Start with the game plan. Do the players trust the offense and the plays being called?

“I would hope so,” coach Jim Mora said on Dec. 30. “It takes time to build that, and success certainly helps. We’ve struggled to have consistency for a number of reasons.

“That’s an honest question.”

And here’s an honest attempt to read between the lines of what has been said about the issues this offense has had.

What T.J. Houshmandzadeh said on Dec. 30: “I’m not going to say what I feel about that situation because I don’t think it’s right.”

What he meant: If you don’t have something nice to say about the plays that are being called, you shouldn’t say anything at all if you’re a player.

What Matt Hasselbeck said on radio Sunday after the Seahawks’ season-ending loss: “I wish I had answers.

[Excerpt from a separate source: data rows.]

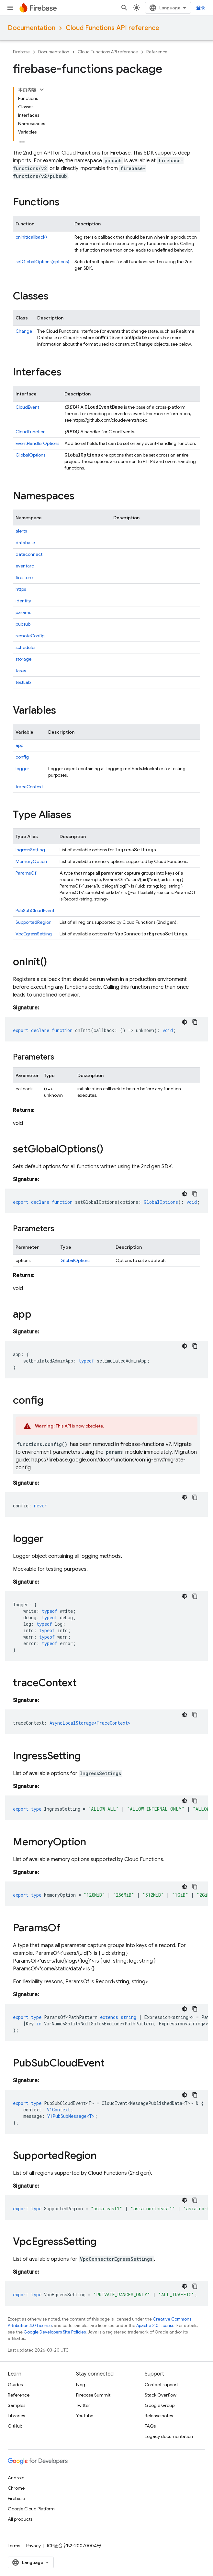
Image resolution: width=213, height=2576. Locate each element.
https (21, 589)
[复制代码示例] (195, 1022)
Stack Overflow (160, 2395)
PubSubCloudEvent (35, 910)
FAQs (150, 2426)
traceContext (29, 787)
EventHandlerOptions (37, 443)
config (22, 757)
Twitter (83, 2405)
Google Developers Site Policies (55, 2332)
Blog (80, 2384)
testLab (23, 682)
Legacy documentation (169, 2436)
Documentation (31, 28)
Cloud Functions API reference (112, 28)
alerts (21, 531)
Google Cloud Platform (31, 2509)
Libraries (16, 2416)
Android (16, 2478)
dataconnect (29, 554)
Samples (16, 2405)
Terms (14, 2545)
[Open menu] (10, 8)
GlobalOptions (30, 455)
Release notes (159, 2416)
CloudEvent (27, 407)
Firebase (21, 52)
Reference (156, 52)
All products (20, 2519)
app (19, 745)
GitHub (15, 2426)
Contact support (161, 2384)
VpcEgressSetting (34, 934)
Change (24, 331)
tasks (21, 671)
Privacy (33, 2545)
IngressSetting (30, 850)
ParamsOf (26, 873)
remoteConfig (30, 636)
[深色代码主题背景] (184, 1022)
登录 (200, 8)
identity (23, 601)
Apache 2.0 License (155, 2325)
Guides (15, 2384)
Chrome (16, 2488)
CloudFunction (31, 432)
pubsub (23, 624)
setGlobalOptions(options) (42, 261)
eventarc (25, 566)
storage (23, 659)
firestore (24, 577)
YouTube (84, 2416)
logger (22, 768)
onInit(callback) (31, 237)
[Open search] (124, 8)
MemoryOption (31, 861)
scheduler (26, 647)
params (23, 612)
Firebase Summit (93, 2395)
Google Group (159, 2405)
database (25, 542)
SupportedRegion (33, 922)
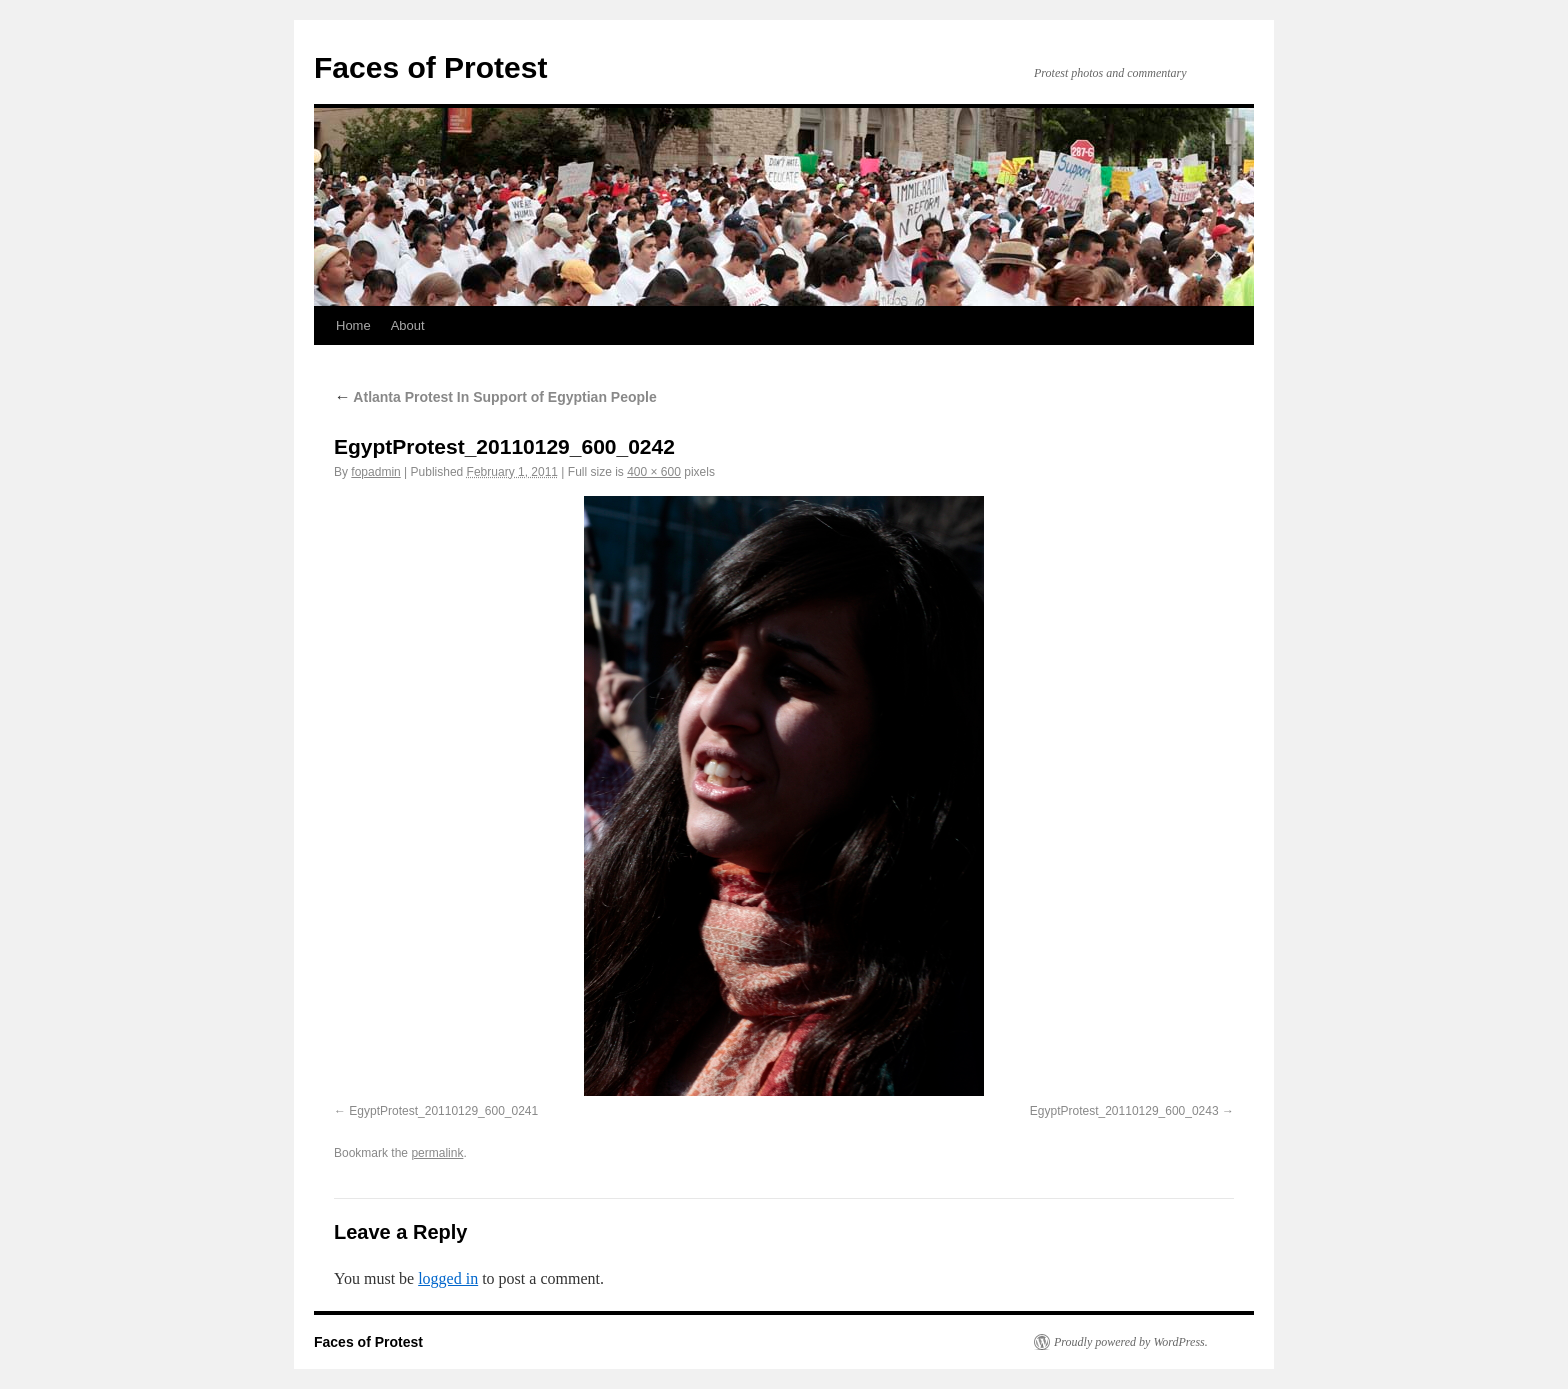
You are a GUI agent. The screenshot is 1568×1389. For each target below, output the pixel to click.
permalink (437, 1153)
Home (353, 325)
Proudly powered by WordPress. (1131, 1342)
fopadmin (375, 472)
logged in (448, 1278)
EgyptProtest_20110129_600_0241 (443, 1111)
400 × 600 (654, 472)
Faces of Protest (430, 67)
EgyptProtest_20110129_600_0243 (1124, 1111)
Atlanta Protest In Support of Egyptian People (495, 397)
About (408, 325)
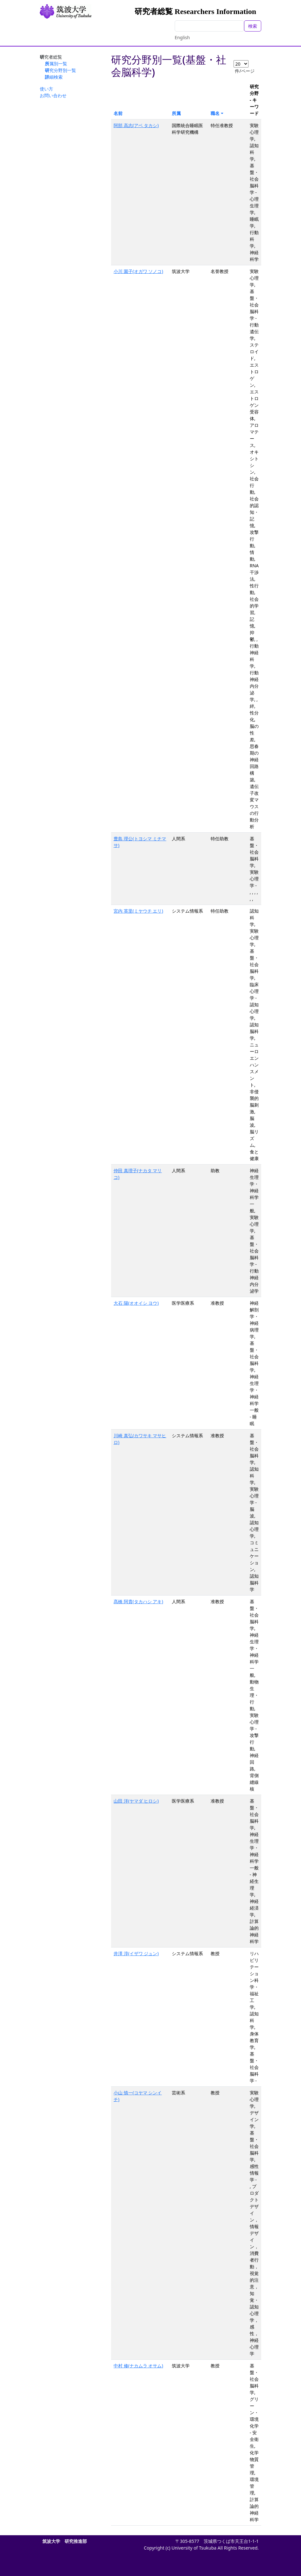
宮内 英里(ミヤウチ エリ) (138, 911)
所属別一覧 (56, 64)
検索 (252, 26)
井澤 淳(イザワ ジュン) (136, 1953)
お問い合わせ (53, 95)
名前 (118, 113)
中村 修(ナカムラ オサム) (138, 2366)
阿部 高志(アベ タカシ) (136, 125)
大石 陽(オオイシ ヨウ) (136, 1303)
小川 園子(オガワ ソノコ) (138, 271)
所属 (176, 113)
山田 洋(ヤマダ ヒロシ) (136, 1801)
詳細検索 (54, 77)
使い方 (46, 89)
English (182, 37)
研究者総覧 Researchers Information (195, 11)
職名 (215, 113)
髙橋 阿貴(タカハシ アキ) (138, 1601)
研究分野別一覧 (60, 70)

I mean I’ve got thoughts, but everyone has got thoughts, but for us to succeed, we’ve all got the same thoughts. And to me that comes from taking your orders, and doing what the play is called to do. I think that’s one of our issues. We’ve got to ask ourselves as players, ‘Did we buy in 100 percent? Did we buy in and trust?’ That’s a question we’ve got to answer. If you don’t, you’ve got no chance to be successful. You’ve got no chance.”

What he meant: We don’t have to wonder about this. Hasselbeck helped explain it during a subsequent radio appearance.

“It doesn’t matter what you did on another team,” Hasselbeck said. “It doesn’t matter what I did on another team. It doesn’t matter, even, what you think is right. All that matters is what we’re doing on this team and how we’re doing it this year on this play. That’s how we’ve got to treat every play, every game, every situation, every practice, every meeting. We’ve all got to be together.”

What Nate Burleson said on Dec. 29: “Obviously, we’re frustrated. There’s things that we honestly can’t control that could help us win.”

What he meant: Seattle’s struggles are more than just a question of the talent level. It’s specifically how that talent is arrayed.

The Seahawks face an offseason of change, which won’t be confined to the front-office addition of a new president. Something has to be done to bridge the gap between the offensive game plan and the players being trusted to run it after the offense was slow at first and then got worse.